==== Supplied records

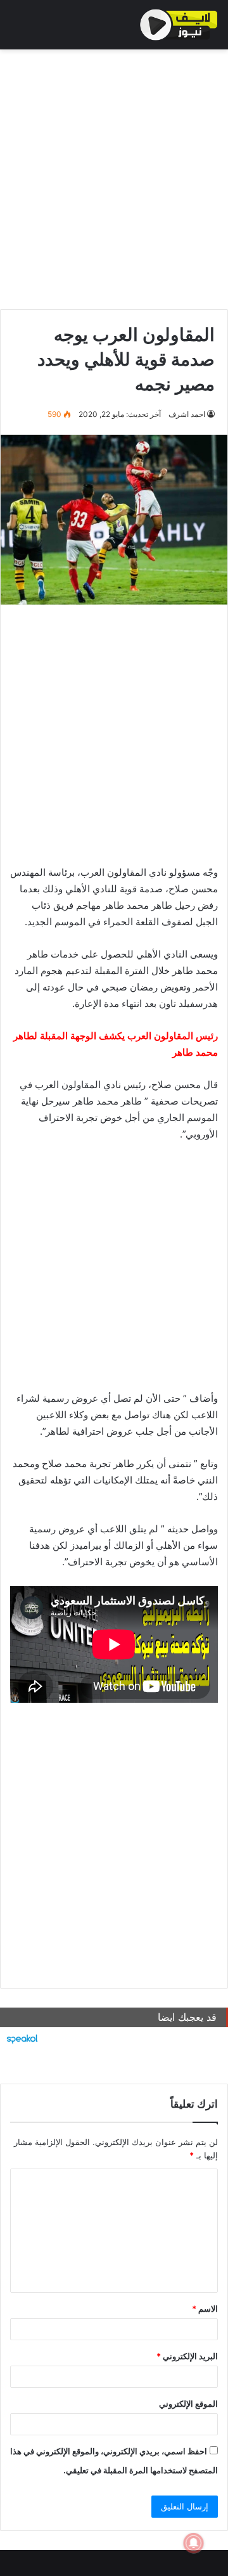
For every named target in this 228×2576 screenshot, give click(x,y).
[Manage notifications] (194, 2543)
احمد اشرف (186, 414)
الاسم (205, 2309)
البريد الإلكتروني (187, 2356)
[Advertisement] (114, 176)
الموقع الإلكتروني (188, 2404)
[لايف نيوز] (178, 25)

========

Go through the lines above and copy any that contain "الإلكتروني".

• **Reply**
البريد الإلكتروني (187, 2356)
الموقع الإلكتروني (188, 2404)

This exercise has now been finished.